O Brasil teve um crescimento nunca visto de novas faculdades de medicina. Hoje somente a Índia com sete vezes mais população que o Brasil tem mais faculdades que o Brasil. Estamos com 390 escolas funcionando ofertando um total de 47 mi vagas por ano, 80% delas em escolas privadas. A maior parte das escolas não tem condições de oferecer nas cidades onde estão instaladas uma formação adequada aos alunos, não tem leitos de hospitais escolas e nem mesmo unidades de atenção básica suficientes para um bom ensino. Além disso é necessário expandir o número de vagas de residentes e preparar a possibilidade de formar especialistas através de mecanismos auxiliares, como as sociedades de especialistas. Mais problemas para o futuro.
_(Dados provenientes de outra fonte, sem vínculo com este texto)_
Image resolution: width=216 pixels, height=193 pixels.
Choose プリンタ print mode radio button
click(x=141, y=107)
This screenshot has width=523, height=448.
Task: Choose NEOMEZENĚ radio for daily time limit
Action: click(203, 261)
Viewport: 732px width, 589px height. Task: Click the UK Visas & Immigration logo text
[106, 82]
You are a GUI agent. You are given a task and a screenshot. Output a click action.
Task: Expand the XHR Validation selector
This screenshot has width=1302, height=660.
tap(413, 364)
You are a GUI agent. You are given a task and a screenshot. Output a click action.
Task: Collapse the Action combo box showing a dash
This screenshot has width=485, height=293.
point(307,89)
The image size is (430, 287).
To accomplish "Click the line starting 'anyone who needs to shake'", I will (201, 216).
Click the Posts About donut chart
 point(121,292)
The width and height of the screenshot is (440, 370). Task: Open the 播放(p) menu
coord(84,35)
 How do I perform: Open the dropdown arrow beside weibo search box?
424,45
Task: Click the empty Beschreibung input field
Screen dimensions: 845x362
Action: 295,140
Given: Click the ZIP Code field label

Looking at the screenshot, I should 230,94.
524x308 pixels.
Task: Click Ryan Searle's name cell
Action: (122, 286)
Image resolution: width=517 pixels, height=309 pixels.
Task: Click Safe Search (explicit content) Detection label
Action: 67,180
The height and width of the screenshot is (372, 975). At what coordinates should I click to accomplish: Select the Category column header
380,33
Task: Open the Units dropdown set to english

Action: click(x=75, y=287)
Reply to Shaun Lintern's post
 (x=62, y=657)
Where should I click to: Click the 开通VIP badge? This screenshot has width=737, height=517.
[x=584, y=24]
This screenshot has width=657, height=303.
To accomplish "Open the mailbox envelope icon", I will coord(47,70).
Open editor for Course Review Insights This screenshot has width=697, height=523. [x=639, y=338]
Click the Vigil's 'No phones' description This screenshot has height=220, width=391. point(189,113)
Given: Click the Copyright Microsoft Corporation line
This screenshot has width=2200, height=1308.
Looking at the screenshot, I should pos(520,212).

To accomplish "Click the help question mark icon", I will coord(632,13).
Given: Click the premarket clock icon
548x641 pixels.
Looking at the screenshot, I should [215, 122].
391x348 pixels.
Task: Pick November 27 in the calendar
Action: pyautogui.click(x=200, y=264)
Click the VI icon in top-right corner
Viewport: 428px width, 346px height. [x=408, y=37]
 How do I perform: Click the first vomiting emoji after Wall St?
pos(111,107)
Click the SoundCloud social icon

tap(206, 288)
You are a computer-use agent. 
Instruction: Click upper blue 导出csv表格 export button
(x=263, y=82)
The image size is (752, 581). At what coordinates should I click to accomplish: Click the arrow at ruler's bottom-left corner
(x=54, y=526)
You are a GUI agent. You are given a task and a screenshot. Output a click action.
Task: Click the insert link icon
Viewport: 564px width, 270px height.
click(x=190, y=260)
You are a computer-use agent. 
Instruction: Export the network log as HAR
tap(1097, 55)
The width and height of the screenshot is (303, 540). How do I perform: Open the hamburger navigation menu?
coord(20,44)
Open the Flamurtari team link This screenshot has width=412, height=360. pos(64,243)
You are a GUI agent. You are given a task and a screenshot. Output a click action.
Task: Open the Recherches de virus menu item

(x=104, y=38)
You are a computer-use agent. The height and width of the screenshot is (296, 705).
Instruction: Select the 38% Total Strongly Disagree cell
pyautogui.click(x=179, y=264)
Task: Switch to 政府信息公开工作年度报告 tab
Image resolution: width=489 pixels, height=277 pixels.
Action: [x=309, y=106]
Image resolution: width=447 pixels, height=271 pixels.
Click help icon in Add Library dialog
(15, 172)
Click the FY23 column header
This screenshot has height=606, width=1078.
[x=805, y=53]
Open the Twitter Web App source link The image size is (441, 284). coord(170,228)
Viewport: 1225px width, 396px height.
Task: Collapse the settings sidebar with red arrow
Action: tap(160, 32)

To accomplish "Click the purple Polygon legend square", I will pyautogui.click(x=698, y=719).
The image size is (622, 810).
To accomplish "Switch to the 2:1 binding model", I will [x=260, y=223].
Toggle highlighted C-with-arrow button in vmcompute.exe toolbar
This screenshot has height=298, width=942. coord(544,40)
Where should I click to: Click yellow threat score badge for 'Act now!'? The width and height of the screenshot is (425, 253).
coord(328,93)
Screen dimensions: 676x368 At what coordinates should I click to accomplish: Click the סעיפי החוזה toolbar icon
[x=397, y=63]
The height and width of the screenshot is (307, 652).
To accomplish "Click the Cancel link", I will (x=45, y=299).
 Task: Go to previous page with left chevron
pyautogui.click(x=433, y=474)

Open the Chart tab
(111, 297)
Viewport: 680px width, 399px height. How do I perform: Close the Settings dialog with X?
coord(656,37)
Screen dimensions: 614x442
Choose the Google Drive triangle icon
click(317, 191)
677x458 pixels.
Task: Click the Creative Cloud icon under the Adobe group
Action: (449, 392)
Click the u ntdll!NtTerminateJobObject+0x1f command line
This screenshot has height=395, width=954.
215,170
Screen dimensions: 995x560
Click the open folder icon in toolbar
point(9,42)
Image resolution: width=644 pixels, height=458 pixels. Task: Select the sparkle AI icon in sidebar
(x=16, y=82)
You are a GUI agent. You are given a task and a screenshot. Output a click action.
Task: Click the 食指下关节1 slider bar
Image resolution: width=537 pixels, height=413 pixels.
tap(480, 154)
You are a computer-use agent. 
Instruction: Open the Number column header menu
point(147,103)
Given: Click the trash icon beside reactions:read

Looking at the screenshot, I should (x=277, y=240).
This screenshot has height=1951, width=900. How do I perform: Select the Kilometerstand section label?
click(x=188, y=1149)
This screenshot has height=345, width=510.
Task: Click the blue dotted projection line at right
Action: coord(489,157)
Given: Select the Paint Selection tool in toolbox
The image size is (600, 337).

Colocado desta forma a expectativa é que para um imenso problema – falta de médicos e sua má distribuição, estamos criando outro – um exercito de médicos mal formados e que também não ficarão nos municípios onde estão sendo formados. Caminhamos para um caos pior ainda.

Mas teremos muitos médicos….O que pode ser feito?

Existe pouco tempo para minorar um problema que agora terá solução – a falta de médicos e a capacidade de paga-los. E o problema será reforma-los e conseguir que eles aceitem trabalhar nas áreas que lhes serão designadas.

Grande parte destas tarefas caberão às estruturas estaduais e municipais do SUS. Serão eles que irão contratar estes profissionais e deverão reforma-los. Pode inclusive passar pela implementação de um exame da ordem, como os advogados já tem e que servirá para traçar uma linha de base sobre como está a formação atual dos médicos.

E que mais? Vamos reparar as condições de trabalho e articular com a massa de escolas existentes, preparando um ambiente de pratica medica com uma melhor infra estrutura de acesso a exames subsidiários, uso intensivo da tecnologia da informação, que garanta telemedicina, apoio de profissionais experientes para resolver problemas médicos mais complexos, enfim garantir que estes médicos não fiquem isolados nos grotões onde forem trabalhar. Construir ambientes de educação permanente para que a carga de doença que terão que enfrentar, seja enfrentada com apoio do conhecimento.

Também os prefeitos terão que conseguir garantir uma condição de vida melhor nestas regiões e conseguir gerar uma situação de instalação desses médicos mais adequada. A experiencia com os médicos cubanos teve muitas situações que foram assim resolvidas.

O ministério terá a obrigação de investir nas soluções tecnológicas, em particular as do mundo digital, devera produzir os protocolos e desenhar a proposta de educação permanente e estimular a ligação rede de formação com a rede de trabalho. As secretarias estaduais deverão construir a redes de tele consulta e de acesso a tecnologia medica e os municípios deverão dar estrutura a atenção primaria e a condição de recepção dos médicos que forem se instalar nos municípios.

A tarefa de reformar estes profissionais e oferecer a aqueles que aceitarem ir trabalhar nestas condições será fundamental. As experiências do Mais Médicos têm que servir de campo de melhoria do que terá que ser realizado. O SUS e os três entes federados, juntamente com as entidades privadas que formaram esses médicos deverão ser capazes de um processo de reformulação destas vidas – a dos profissionais e a dos cidadãos.

Somente não podemos ficar nessa posição de achar que o que a realidade construiu não serve para nada, é um problema insolúvel. Temos que conseguir pensar que o maior problema não é ter médicos mal formados e sim cidadãos sem assistência e partir para construir a solução mais adequada.